There are varieties of video games that teach players different life skills. Now, scientists at the University of Cambridge developed a new video game that gives teenagers an understanding of electricity by solving a series of puzzles in a bid to encourage more of them.

Scientists dubbed this game as Wired, that teaches teens the key mathematical concepts unpinning electricity.

Diarmid Campbell from Cambridge’s Department of Engineering and the game’s designer said, “A video game is an ideal way to teach students about electricity as it allows players to visualize the underlying concepts and the relationships between them. It provides a structure for incremental challenges, each one building on previous ones, and there is a set of tried and tested motivational techniques that can encourage people to push through tricky areas.”

The game will offer intuitive information on circuits the logic of switches, voltage, current and resistance. Users then have to analyze them by wiring up circuits to solve problems.

Campbell said, “Most educational games are delivered through the classroom and only need to be more fun than the lesson they are replacing. Wired will be delivered through gaming websites, so it needs to be at least as fun as other video games that people play. We are not gamifying education; we are edufying, and perhaps even edifying a game.”
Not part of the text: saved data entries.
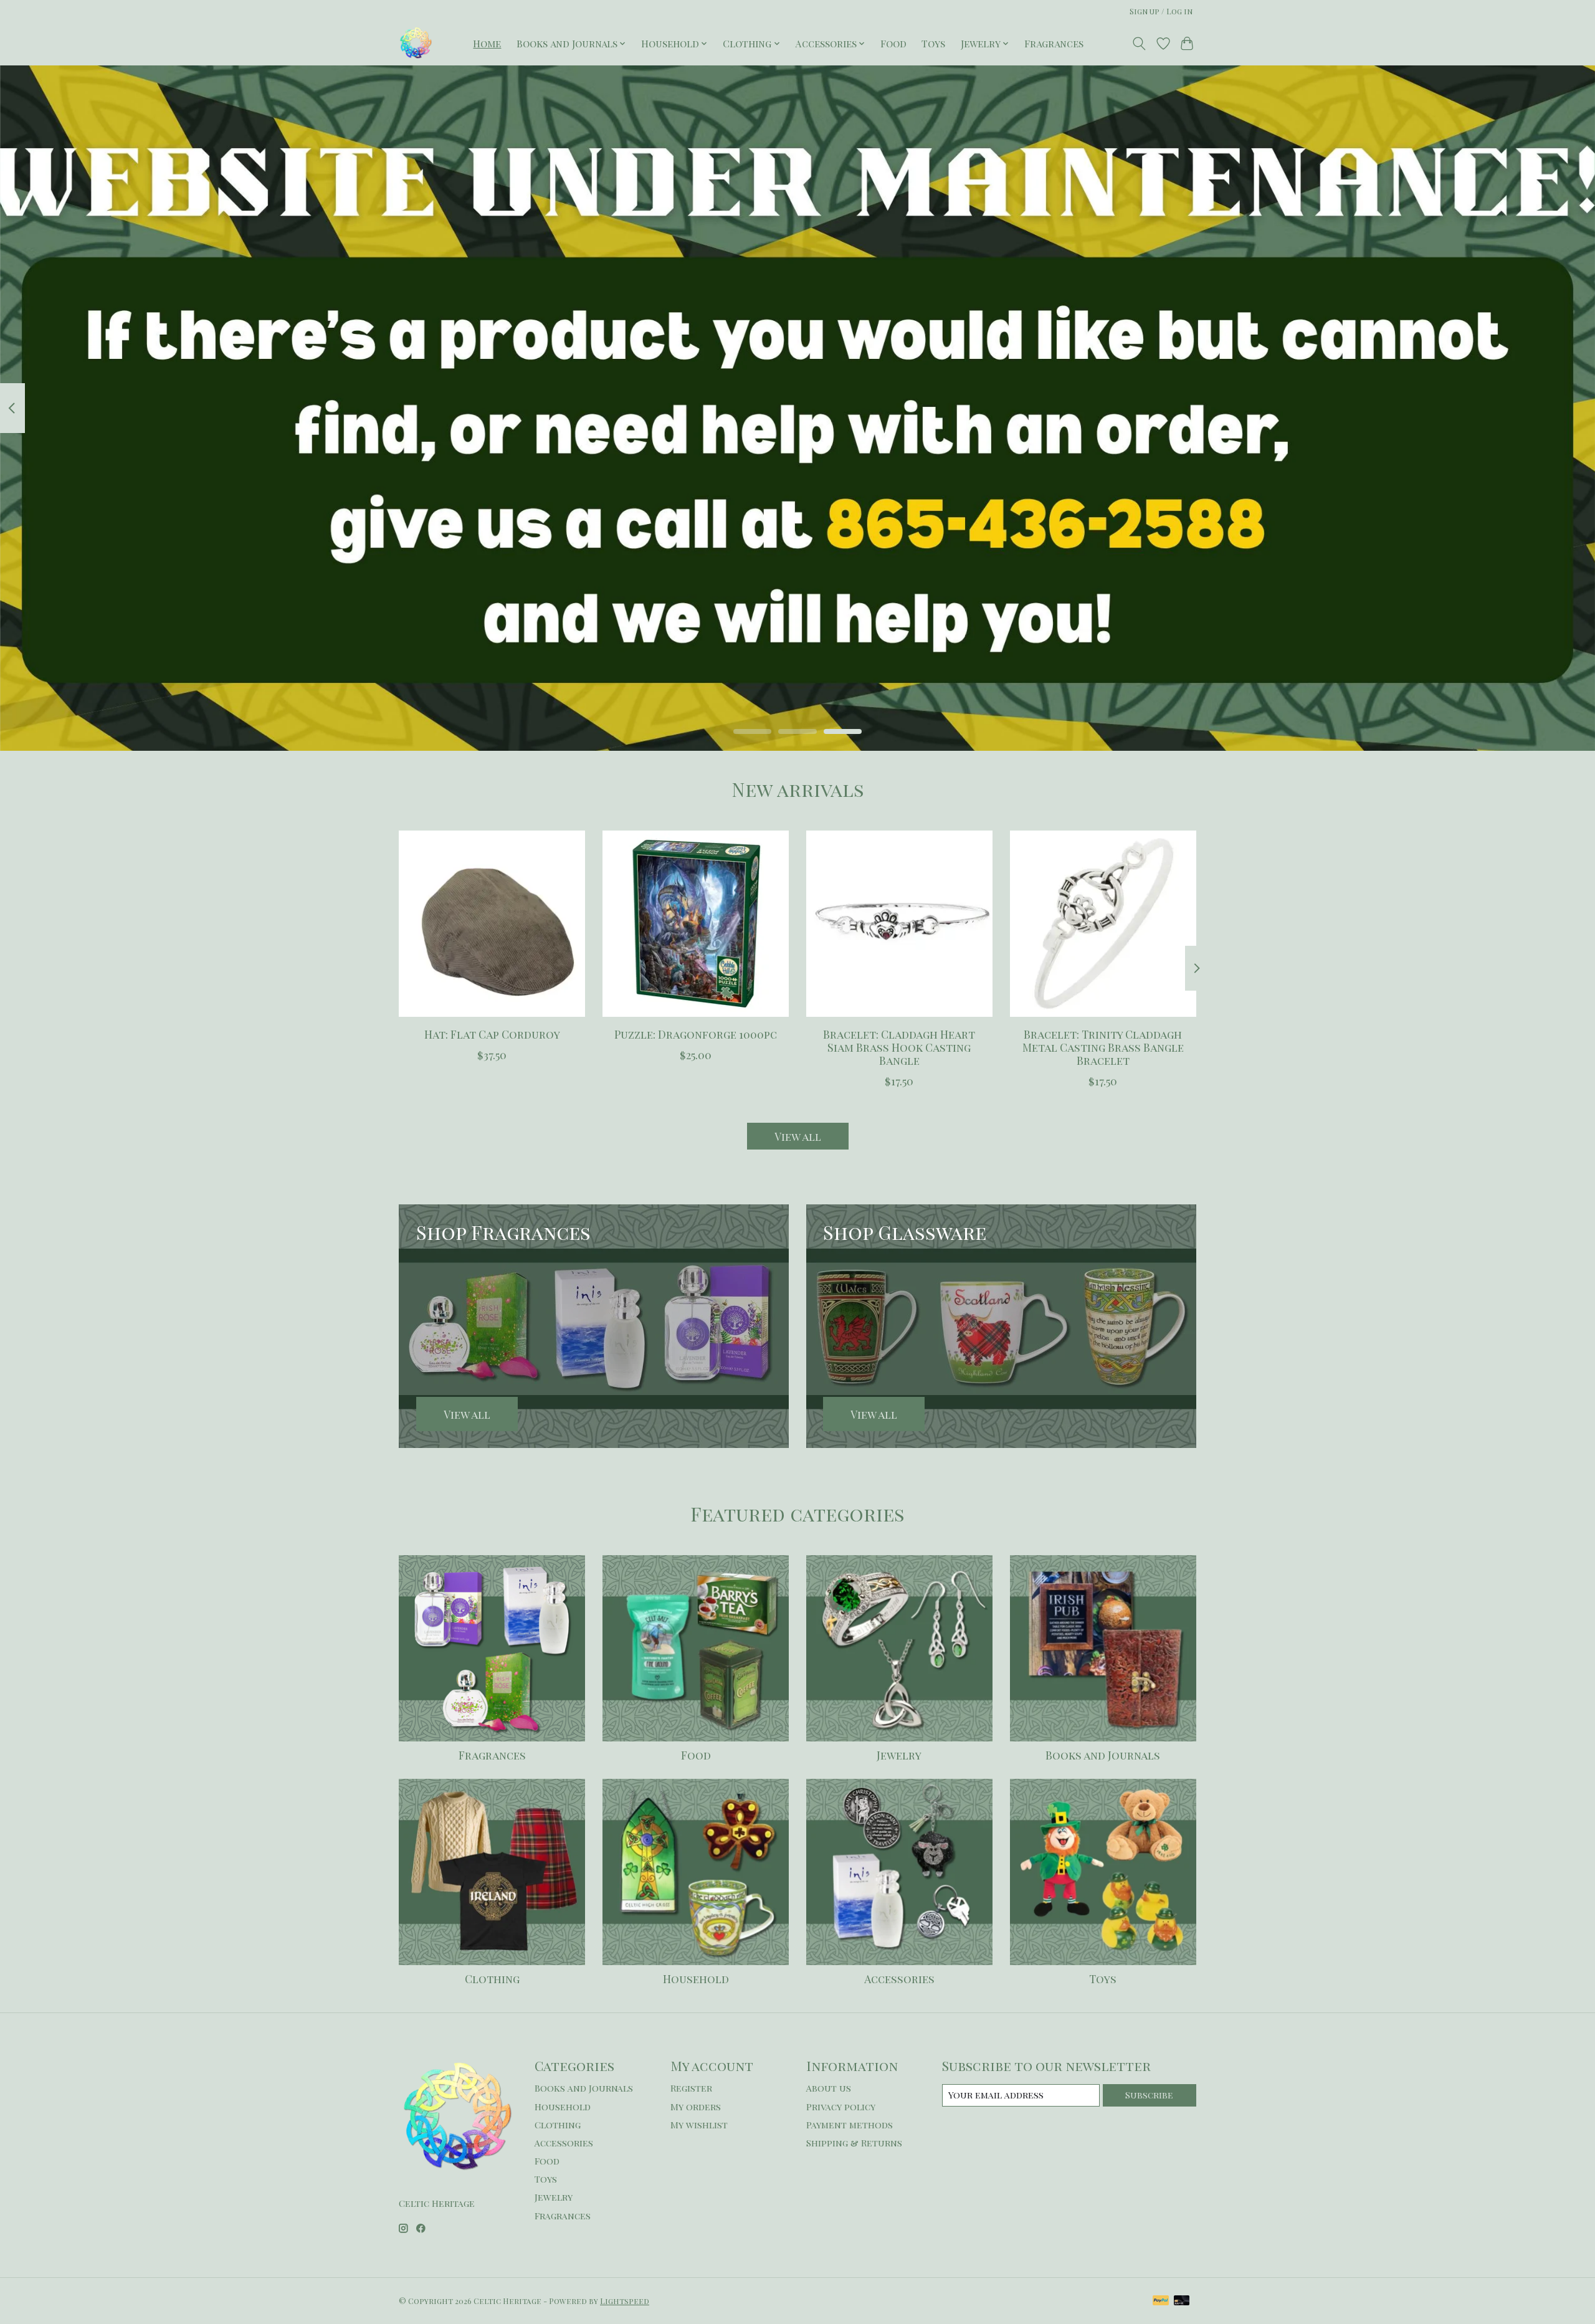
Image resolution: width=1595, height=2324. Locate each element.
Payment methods (849, 2124)
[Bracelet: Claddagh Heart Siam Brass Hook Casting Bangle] (899, 924)
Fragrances (1053, 43)
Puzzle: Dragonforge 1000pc (695, 1034)
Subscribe (1149, 2094)
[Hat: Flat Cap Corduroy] (492, 924)
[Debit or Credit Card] (1182, 2301)
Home (487, 43)
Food (893, 43)
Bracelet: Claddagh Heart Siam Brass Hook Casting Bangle (899, 1047)
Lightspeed (624, 2301)
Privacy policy (840, 2106)
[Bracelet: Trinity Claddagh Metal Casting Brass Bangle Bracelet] (1103, 924)
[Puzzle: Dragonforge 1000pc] (695, 924)
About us (828, 2088)
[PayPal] (1161, 2301)
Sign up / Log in (1161, 11)
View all (797, 1136)
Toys (933, 43)
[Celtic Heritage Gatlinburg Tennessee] (416, 43)
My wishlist (699, 2124)
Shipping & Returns (854, 2142)
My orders (695, 2106)
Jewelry (899, 1755)
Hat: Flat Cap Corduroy (492, 1034)
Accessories (899, 1978)
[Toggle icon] (1139, 43)
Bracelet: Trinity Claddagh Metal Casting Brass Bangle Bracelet (1103, 1047)
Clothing (492, 1978)
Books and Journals (1102, 1755)
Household (696, 1978)
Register (691, 2088)
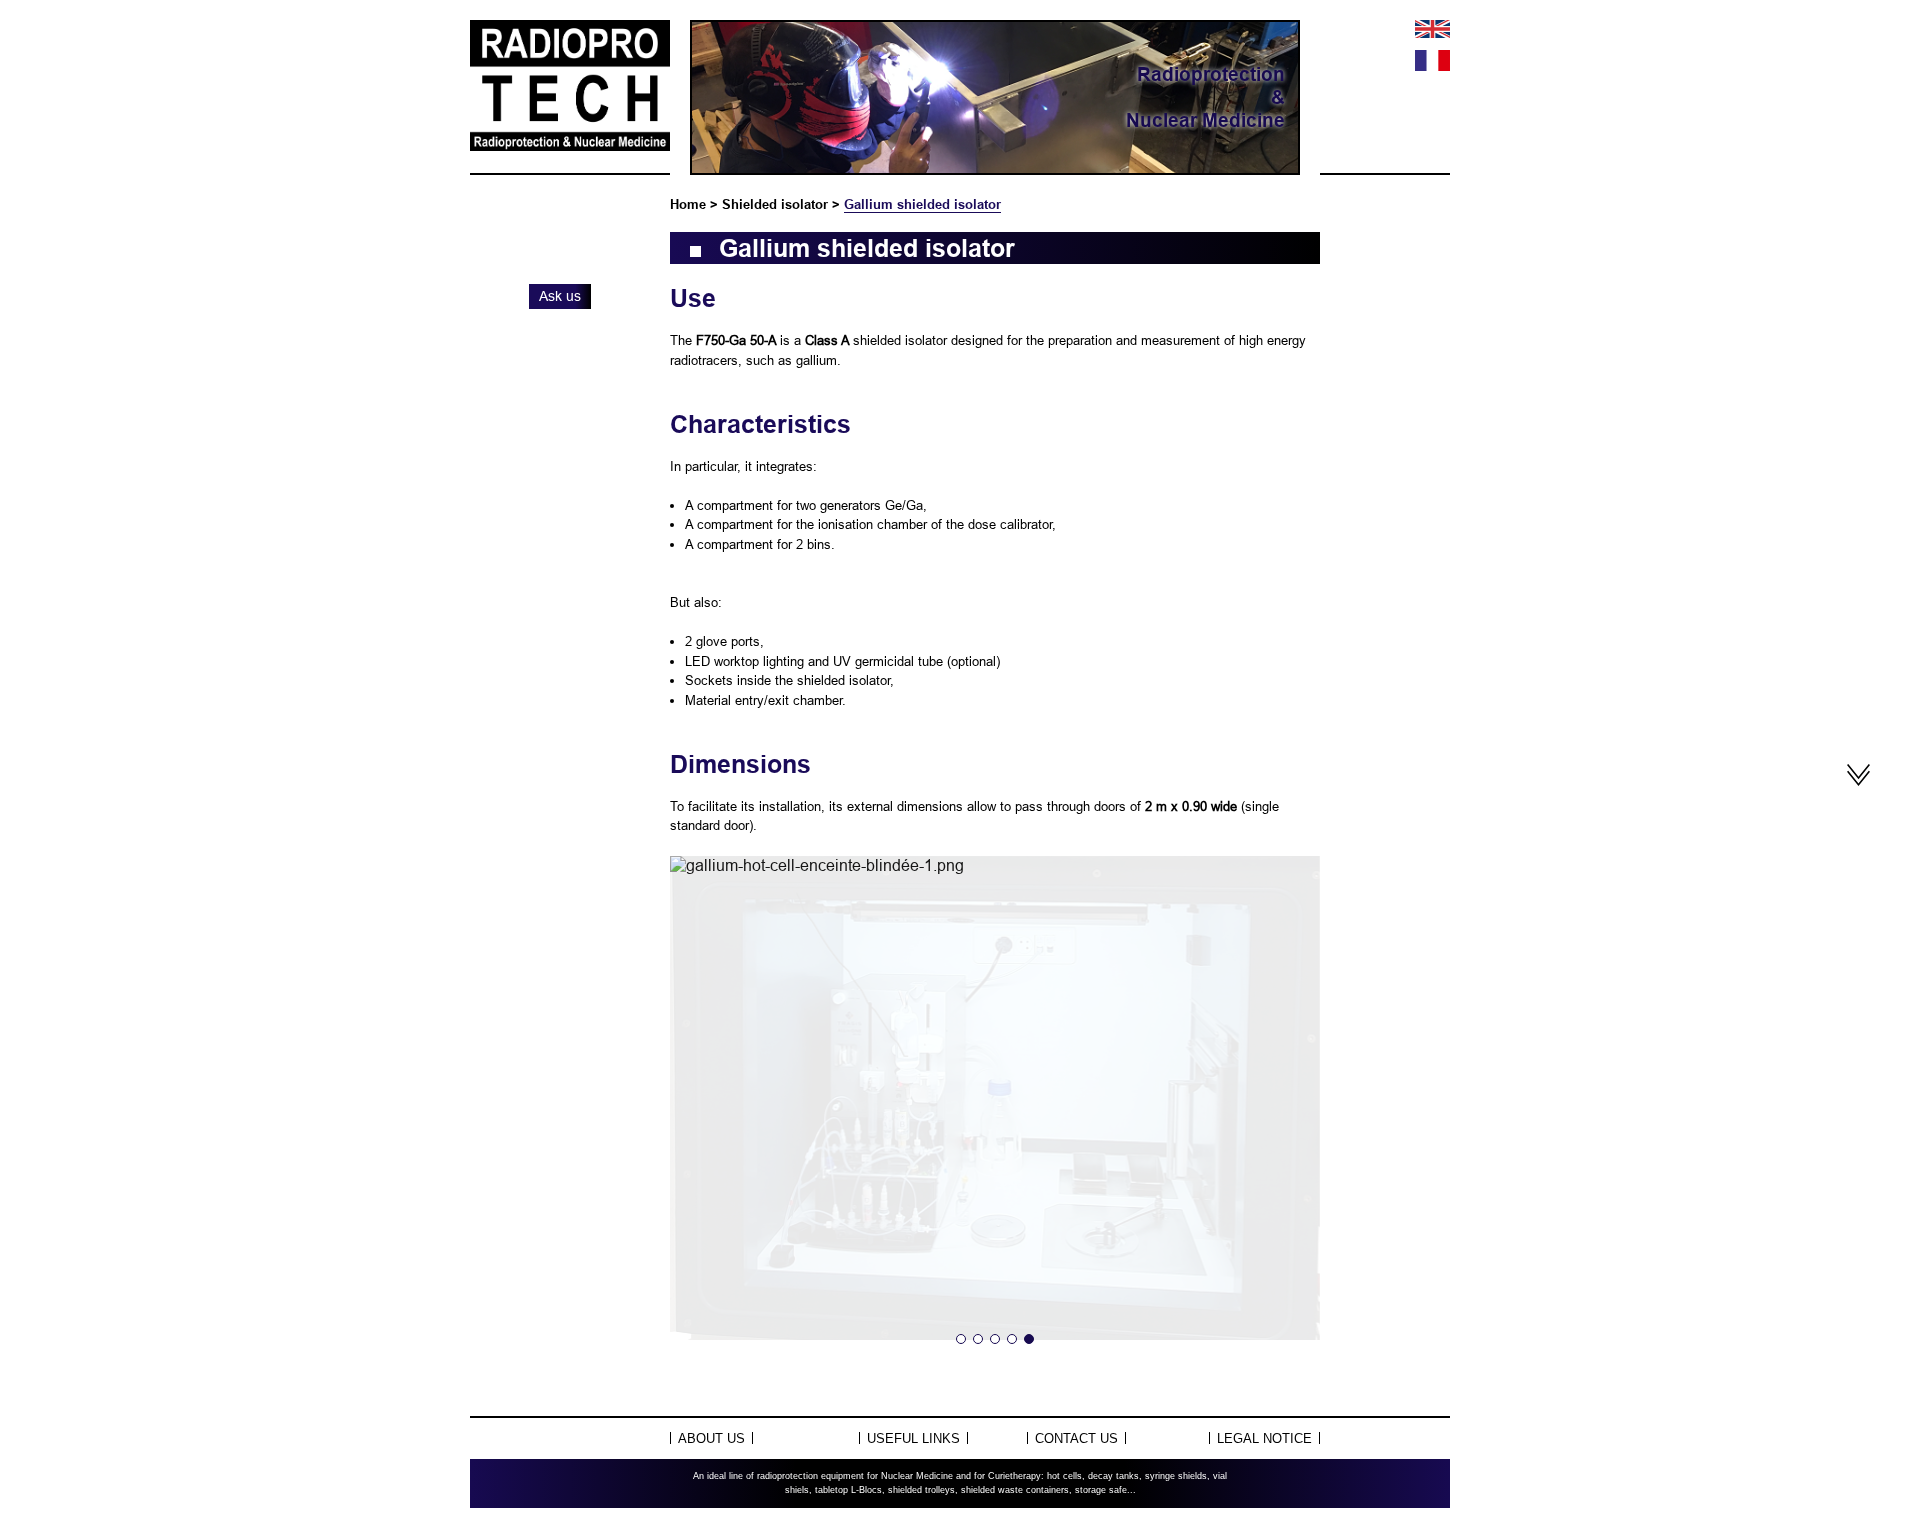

“Since electricity is invisible and isn’t something we encourage kids to play with, this intuition isn’t there in the same way. Students can learn mathematics, but may not have the intuition to know how to apply it. Students are often told that electricity behaves like water flowing through pipes – which gets you some of the ways there, but actually, people don’t really understand how water behaves either. How many people can tell you why the shower changes temperature when you flush the toilet?”